■ Work item:
Which lines run from the one containing "Where should I" to the end of the listing below? Write them out exactly, both ends included, with nothing else.

====== Provided records ======

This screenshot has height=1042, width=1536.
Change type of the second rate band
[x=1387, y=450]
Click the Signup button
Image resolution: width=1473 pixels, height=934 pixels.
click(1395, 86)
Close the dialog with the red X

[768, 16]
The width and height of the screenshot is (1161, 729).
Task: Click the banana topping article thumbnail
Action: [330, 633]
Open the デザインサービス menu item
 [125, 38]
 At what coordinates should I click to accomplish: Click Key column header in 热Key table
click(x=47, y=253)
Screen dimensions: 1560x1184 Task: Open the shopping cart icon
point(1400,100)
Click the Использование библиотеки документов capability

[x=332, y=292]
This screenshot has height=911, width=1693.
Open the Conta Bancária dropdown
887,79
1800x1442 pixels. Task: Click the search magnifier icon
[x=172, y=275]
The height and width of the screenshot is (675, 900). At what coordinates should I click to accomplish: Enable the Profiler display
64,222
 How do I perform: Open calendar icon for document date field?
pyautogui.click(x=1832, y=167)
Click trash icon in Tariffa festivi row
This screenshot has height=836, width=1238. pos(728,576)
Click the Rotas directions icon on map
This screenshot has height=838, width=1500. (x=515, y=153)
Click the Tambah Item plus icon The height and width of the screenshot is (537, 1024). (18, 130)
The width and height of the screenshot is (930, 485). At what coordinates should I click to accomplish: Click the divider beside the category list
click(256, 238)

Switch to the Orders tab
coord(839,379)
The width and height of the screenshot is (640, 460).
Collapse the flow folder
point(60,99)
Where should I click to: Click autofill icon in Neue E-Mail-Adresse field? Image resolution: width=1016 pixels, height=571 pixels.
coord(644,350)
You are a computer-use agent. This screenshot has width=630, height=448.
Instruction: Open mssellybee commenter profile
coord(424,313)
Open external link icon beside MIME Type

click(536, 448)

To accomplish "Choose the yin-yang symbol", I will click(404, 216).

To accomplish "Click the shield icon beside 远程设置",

======

■ Solution for this exercise:
Where should I click to: Click autofill icon in Neue E-Mail-Adresse field? Image resolution: width=1016 pixels, height=571 pixels.
coord(644,350)
You are a computer-use agent. This screenshot has width=630, height=448.
Instruction: Open mssellybee commenter profile
coord(424,313)
Open external link icon beside MIME Type

click(536, 448)

To accomplish "Choose the yin-yang symbol", I will click(404, 216).

To accomplish "Click the shield icon beside 远程设置",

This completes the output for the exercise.